BRIEF →
Pull out each line of the data that includes the word "dimensions".

Stored items
◆ ◆ ◆ ◆
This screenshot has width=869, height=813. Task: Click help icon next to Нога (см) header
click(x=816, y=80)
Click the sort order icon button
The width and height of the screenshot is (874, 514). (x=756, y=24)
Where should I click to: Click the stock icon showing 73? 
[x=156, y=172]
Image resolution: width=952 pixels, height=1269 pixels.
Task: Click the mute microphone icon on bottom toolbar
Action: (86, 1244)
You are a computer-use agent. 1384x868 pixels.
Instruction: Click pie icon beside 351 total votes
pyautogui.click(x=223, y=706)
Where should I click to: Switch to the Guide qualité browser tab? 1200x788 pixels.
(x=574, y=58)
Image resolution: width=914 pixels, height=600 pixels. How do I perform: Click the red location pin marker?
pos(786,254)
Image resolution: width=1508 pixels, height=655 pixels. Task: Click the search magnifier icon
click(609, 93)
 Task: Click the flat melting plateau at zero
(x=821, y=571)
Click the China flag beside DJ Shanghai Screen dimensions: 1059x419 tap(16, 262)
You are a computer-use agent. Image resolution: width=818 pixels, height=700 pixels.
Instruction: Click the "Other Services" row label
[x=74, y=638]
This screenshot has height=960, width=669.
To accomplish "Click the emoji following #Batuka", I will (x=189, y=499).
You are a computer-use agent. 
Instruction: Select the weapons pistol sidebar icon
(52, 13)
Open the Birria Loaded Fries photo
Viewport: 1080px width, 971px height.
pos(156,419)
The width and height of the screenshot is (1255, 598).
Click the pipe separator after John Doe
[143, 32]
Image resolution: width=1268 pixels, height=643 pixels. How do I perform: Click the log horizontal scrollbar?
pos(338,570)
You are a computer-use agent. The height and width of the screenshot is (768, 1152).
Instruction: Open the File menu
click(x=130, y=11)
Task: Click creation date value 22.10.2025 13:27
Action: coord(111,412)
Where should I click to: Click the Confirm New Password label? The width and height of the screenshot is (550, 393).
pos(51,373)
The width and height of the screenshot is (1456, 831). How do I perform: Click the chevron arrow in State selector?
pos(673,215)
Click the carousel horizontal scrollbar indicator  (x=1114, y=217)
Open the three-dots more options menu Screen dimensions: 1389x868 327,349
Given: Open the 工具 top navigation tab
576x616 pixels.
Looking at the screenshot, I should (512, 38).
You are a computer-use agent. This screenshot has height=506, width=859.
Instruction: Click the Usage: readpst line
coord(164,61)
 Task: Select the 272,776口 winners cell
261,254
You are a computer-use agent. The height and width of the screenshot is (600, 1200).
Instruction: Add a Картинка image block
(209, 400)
◆ ◆ ◆ ◆
ANSWER BOX →
Click the China flag beside DJ Shanghai Screen dimensions: 1059x419 tap(16, 262)
Open the three-dots more options menu Screen dimensions: 1389x868 327,349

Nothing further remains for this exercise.